▶ _Dataset records_
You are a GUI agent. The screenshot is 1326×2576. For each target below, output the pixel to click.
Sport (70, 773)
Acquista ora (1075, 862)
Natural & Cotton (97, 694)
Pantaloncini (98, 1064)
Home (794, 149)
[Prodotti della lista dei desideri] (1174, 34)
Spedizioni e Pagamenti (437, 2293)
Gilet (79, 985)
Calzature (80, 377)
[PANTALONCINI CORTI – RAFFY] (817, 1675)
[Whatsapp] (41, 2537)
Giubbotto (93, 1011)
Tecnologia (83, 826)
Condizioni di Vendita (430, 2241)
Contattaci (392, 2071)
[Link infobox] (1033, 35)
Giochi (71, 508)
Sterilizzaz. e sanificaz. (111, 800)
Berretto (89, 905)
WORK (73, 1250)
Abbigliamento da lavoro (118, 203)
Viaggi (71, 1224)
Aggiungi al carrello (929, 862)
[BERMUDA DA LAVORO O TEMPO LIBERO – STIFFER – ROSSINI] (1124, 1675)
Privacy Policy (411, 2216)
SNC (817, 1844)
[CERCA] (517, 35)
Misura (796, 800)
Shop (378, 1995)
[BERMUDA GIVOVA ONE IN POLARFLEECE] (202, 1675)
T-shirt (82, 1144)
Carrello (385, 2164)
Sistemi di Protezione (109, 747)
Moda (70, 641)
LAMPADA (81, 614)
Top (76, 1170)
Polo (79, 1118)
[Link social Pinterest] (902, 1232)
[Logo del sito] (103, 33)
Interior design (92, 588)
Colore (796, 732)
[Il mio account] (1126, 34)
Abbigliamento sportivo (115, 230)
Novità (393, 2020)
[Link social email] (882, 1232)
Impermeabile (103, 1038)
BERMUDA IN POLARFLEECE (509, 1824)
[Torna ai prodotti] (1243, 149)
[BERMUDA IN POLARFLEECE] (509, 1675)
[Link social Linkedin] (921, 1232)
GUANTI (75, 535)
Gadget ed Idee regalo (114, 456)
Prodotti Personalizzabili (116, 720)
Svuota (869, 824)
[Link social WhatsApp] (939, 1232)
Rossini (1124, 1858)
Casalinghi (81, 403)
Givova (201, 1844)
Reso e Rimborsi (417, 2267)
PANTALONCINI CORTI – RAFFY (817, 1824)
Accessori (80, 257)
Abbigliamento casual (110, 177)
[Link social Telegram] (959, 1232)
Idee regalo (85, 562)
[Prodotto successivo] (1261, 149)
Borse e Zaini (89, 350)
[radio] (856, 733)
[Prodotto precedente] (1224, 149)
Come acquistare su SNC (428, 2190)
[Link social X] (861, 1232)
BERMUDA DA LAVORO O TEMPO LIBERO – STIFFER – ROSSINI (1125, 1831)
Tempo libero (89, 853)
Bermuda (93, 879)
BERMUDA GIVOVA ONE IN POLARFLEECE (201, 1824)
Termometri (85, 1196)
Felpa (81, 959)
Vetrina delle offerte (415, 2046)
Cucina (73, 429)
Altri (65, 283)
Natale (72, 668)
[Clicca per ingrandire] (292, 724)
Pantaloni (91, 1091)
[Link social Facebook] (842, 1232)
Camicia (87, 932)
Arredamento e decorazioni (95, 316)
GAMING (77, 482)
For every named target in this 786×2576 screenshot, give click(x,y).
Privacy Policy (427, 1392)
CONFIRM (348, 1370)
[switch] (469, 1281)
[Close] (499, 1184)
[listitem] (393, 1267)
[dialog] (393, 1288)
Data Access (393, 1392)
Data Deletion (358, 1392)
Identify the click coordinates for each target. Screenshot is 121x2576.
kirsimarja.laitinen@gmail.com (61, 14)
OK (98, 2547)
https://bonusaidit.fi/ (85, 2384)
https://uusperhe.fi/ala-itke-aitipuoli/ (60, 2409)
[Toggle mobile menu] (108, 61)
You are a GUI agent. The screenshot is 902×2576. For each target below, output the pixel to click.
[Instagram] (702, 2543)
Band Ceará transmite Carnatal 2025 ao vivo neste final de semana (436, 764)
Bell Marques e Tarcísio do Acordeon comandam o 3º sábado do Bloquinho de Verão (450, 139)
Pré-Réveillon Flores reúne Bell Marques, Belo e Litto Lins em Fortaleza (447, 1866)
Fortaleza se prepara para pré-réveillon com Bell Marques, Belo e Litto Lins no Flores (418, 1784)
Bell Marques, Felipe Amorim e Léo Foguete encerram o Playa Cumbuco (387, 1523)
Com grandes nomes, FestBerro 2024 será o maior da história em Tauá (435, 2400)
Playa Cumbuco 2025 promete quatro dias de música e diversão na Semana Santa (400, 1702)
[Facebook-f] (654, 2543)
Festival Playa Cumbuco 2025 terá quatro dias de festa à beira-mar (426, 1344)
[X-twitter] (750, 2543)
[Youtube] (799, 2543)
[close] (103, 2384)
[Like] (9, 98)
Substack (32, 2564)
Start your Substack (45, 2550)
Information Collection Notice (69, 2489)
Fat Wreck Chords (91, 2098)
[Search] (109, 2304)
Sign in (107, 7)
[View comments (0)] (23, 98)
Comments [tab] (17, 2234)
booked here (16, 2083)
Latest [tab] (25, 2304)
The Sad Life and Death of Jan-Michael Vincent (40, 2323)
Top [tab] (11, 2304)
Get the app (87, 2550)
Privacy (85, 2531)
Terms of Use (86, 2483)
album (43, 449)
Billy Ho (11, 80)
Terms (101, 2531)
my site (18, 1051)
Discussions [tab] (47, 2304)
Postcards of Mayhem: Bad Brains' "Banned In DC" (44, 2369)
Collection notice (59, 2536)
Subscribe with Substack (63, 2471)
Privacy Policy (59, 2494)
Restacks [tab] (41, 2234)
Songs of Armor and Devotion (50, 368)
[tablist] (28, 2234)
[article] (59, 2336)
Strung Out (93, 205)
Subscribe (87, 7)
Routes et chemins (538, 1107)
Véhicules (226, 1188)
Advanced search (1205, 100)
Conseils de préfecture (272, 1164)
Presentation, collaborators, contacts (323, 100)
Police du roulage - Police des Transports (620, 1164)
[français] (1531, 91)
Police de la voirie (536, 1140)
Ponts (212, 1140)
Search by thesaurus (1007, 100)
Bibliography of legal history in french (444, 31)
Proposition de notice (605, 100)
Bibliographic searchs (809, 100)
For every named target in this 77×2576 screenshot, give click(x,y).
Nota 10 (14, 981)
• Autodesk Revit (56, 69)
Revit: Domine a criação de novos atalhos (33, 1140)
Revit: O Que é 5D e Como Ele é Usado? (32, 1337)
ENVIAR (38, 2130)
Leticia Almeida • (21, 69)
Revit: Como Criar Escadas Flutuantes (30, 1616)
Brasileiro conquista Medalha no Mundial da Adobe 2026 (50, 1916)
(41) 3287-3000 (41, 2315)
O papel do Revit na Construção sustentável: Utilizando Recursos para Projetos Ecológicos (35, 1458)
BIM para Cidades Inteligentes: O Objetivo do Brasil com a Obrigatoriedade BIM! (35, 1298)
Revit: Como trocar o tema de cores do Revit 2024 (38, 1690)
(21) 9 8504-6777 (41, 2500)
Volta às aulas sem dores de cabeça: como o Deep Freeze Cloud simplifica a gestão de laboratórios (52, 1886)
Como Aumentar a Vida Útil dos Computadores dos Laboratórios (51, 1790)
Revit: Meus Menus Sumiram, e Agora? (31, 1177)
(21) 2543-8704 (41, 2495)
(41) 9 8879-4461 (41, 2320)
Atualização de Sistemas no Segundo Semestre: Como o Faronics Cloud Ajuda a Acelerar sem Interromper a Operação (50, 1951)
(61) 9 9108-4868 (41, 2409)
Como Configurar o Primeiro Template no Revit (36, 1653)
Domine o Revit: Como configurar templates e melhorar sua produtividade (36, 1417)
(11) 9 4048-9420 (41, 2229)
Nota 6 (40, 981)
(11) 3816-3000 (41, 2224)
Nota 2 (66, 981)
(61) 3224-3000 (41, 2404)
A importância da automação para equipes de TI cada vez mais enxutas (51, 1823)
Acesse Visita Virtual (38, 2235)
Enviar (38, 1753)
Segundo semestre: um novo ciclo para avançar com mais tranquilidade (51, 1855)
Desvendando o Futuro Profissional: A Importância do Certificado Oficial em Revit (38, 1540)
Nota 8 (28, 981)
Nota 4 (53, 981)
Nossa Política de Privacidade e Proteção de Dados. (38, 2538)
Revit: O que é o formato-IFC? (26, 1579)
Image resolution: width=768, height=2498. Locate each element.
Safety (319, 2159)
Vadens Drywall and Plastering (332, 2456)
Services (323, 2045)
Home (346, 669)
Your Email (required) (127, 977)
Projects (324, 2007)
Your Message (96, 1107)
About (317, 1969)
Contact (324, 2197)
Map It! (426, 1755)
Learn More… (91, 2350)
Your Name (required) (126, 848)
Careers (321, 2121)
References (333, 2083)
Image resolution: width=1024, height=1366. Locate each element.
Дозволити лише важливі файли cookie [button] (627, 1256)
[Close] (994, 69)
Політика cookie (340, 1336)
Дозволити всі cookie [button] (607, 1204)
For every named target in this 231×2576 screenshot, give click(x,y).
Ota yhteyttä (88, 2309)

▶ _What is needed_
Taking the listing above as the source, transcribe only the lines starting at the line with "Impermeabile (103, 1038)" and going through the line with "Svuota (869, 824)", unaltered and with both ends included.

▶ _Answer to the problem_
Impermeabile (103, 1038)
BERMUDA IN POLARFLEECE (509, 1824)
[Torna ai prodotti] (1243, 149)
[BERMUDA IN POLARFLEECE] (509, 1675)
[Link social Linkedin] (921, 1232)
GUANTI (75, 535)
Gadget ed Idee regalo (114, 456)
Prodotti Personalizzabili (116, 720)
Svuota (869, 824)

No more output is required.